◆ **Requirements**
Can you return the data below word for word, beginning at its first line and stopping after the line that contains "Action: click(x=11, y=65)", with that line included?

(Part of a data file)
■ ■ ■ ■ ■ ■ ■

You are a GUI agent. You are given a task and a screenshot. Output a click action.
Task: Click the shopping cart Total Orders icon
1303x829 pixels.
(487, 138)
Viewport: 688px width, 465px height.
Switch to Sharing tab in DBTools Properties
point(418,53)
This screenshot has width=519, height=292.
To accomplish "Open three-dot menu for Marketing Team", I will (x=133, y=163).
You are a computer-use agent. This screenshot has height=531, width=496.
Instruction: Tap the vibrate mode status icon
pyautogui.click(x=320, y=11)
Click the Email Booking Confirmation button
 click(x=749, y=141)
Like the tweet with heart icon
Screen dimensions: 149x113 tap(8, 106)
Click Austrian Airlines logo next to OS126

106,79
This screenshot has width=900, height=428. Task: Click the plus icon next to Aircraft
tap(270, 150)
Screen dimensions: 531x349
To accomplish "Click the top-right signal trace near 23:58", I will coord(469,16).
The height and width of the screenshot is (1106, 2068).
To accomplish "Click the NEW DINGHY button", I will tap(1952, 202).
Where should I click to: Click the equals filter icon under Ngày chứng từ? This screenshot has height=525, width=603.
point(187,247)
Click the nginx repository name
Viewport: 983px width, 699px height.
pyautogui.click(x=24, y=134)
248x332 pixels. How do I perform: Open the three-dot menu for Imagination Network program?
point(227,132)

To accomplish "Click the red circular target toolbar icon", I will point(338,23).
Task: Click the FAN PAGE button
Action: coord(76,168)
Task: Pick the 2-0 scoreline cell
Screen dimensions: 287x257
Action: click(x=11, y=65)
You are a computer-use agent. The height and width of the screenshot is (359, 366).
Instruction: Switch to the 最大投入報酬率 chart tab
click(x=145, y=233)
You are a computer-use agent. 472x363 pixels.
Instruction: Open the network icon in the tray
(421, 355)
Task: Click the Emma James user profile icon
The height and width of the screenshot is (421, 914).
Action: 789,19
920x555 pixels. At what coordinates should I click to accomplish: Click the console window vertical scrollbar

■ ■ ■ ■ ■ ■ ■

◆ **Written solution**
You are a GUI agent. You are given a task and a screenshot. Output a click action.
Task: Click the shopping cart Total Orders icon
1303x829 pixels.
(487, 138)
Viewport: 688px width, 465px height.
Switch to Sharing tab in DBTools Properties
point(418,53)
This screenshot has width=519, height=292.
To accomplish "Open three-dot menu for Marketing Team", I will (x=133, y=163).
You are a computer-use agent. This screenshot has height=531, width=496.
Instruction: Tap the vibrate mode status icon
pyautogui.click(x=320, y=11)
Click the Email Booking Confirmation button
 click(x=749, y=141)
Like the tweet with heart icon
Screen dimensions: 149x113 tap(8, 106)
Click Austrian Airlines logo next to OS126

106,79
This screenshot has width=900, height=428. Task: Click the plus icon next to Aircraft
tap(270, 150)
Screen dimensions: 531x349
To accomplish "Click the top-right signal trace near 23:58", I will coord(469,16).
The height and width of the screenshot is (1106, 2068).
To accomplish "Click the NEW DINGHY button", I will tap(1952, 202).
Where should I click to: Click the equals filter icon under Ngày chứng từ? This screenshot has height=525, width=603.
point(187,247)
Click the nginx repository name
Viewport: 983px width, 699px height.
pyautogui.click(x=24, y=134)
248x332 pixels. How do I perform: Open the three-dot menu for Imagination Network program?
point(227,132)

To accomplish "Click the red circular target toolbar icon", I will point(338,23).
Task: Click the FAN PAGE button
Action: coord(76,168)
Task: Pick the 2-0 scoreline cell
Screen dimensions: 287x257
Action: click(x=11, y=65)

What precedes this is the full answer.